### [Work to complete]
- A) Update the Walmart opioid passage by restating the part starting at "Walmart operates over" and ending at "Controlled Substances Act.", with "pharmacies" replaced by "drugstores".
- B) Please answer these questions from the Walmart opioid passage:
(i) How many pharmacies does Walmart operate?
(ii) What relationships did two Directors have to Robson Walton?
(iii) What was the amount of the Nationwide Settlement, and in what month and year was it reached?
- C) Proceed with the Walmart opioid passage from its final sentence onward.

### [Selected text]
↓↓↓

The Court emphasized the impact of Walmart’s heavily redacted 220 production on its analysis. The “compulsive redacting of documents” allowed the Court to infer that the Director’s main response to learning of Walmart’s compliance failures was to talk with lawyers and receive legal advice. But because Walmart did not produce evidence of non-privileged business discussions and decisions and certified its production of books and records were complete, the Court had to infer that no business decisions were made. If the documents were less redacted, the Court hypothesized, they would perhaps reveal that Walmart, in particular its outside Directors, properly relied on legal advice that Walmart was in substantial compliance with the DEA Settlement.
As a result, the Court found sufficient reason to think at least half of the Directors acted in bad faith such that they faced a substantial likelihood of liability. Additionally, two Directors’ relationships (son-in-law and grandson) to Robson Walton were enough to raise a doubt as to their independence in considering a DEA Settlement litigation demand. Thus, the Court held that demand was futile on the Directors regarding the DEA Settlement.
Walmart operates over 5,000 pharmacies that dispense prescription opioids. These operations are made possible through a DEA license that requires Walmart to comply with the Controlled Substances Act.
On top of the red flags described regarding the DEA Settlement, Walmart was hit with an “avalanche” of lawsuits from plaintiffs and federal and state law enforcement agencies related to its prescription opioid business. These suits resulted in millions in defense costs, reputational harm, and a nationwide $3.1 billion settlement (“Nationwide Settlement”) in November 2022. In the Nationwide Settlement, Walmart agreed to implement expansive procedures and controls.

↑↑↑

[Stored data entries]
↓↓↓

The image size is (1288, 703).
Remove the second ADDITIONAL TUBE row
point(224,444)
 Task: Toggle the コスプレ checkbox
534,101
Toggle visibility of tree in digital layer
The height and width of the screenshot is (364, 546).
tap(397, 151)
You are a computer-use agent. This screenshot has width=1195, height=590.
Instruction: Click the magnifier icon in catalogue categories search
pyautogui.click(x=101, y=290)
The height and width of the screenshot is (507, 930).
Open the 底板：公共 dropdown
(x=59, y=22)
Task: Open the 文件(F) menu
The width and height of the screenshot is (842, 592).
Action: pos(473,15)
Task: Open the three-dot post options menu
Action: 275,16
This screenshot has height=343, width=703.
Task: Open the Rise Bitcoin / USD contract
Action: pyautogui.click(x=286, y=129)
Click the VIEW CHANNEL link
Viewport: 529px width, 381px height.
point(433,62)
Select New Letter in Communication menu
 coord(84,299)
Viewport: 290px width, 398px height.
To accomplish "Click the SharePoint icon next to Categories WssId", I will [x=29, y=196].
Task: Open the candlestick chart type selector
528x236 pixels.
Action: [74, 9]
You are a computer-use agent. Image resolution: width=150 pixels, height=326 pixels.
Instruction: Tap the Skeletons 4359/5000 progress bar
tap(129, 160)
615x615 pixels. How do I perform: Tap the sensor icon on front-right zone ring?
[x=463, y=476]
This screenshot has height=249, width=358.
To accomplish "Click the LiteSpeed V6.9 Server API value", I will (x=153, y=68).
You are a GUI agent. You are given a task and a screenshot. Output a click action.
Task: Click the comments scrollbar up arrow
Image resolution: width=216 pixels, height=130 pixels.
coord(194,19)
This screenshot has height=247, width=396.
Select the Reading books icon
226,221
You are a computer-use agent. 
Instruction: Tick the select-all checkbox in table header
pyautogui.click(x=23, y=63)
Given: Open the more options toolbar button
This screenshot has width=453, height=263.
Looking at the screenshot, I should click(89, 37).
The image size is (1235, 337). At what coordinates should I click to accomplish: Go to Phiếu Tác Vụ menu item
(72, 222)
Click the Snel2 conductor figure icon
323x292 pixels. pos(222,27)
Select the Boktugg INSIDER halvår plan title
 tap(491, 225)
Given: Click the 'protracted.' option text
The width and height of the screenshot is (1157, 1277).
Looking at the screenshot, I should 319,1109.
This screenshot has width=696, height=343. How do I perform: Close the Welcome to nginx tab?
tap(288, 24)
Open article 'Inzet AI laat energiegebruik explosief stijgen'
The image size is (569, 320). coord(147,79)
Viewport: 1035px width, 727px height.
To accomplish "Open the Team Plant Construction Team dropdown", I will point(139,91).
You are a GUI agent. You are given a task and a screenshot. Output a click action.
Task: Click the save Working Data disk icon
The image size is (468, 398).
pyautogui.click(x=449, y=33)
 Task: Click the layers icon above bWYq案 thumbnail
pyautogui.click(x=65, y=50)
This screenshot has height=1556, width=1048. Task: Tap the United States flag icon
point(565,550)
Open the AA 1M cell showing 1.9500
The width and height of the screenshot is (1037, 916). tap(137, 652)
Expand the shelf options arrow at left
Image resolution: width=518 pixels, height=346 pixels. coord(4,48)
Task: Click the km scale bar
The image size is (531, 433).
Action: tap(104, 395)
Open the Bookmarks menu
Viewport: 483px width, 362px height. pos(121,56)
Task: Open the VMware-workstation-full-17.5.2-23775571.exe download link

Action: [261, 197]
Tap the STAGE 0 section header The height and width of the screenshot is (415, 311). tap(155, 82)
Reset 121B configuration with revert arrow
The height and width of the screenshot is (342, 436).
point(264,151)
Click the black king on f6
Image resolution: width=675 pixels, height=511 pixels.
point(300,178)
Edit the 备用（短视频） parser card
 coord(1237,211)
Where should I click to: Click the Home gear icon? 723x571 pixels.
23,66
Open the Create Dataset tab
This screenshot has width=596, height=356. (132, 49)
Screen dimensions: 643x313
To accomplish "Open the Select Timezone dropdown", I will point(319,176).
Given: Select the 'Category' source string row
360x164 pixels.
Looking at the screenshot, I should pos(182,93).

↑↑↑

### [Results for each task]
- A)
Walmart operates over 5,000 drugstores that dispense prescription opioids. These operations are made possible through a DEA license that requires Walmart to comply with the Controlled Substances Act.

- B)
(i) Over 5,000.
(ii) Son-in-law and grandson.
(iii) $3.1 billion, in November 2022.

- C)
The Court inferred support for the claim that the Directors consciously chose not to bring Walmart’s Pharmacy business into compliance with the Controlled Substances Act until the Nationwide Settlement. The Court reasoned that procedures similar to what Walmart agreed to implement as part of that Nationwide Settlement had not been in place earlier. If they had, then implementing such procedures could not have been part of consideration for the settlement. The Directors were alleged to know of noncompliance from internal reporting, DOJ investigations, and lawsuits—including jury findings to that effect—and remained noncompliant. The amount and consistency of the lawsuits, in particular, put the Directors on notice that Walmart was and remained non-compliant with the Controlled Substances Act. Here too, Walmart’s heavily redacted 220 production supported an inference that the Directors merely spoke to lawyers in response to the red flags. Thus, the Court held that demand was futile on directors regarding the Pharmacy Issues.
As it was with the Directors, demand was futile against Officers regarding the DEA Settlement and Pharmacy Issues. Just as the Directors could not consider whether to assert such claims against themselves, they could not consider whether to assert such claims against the Officers because proceeding against the Officers would implicate themselves.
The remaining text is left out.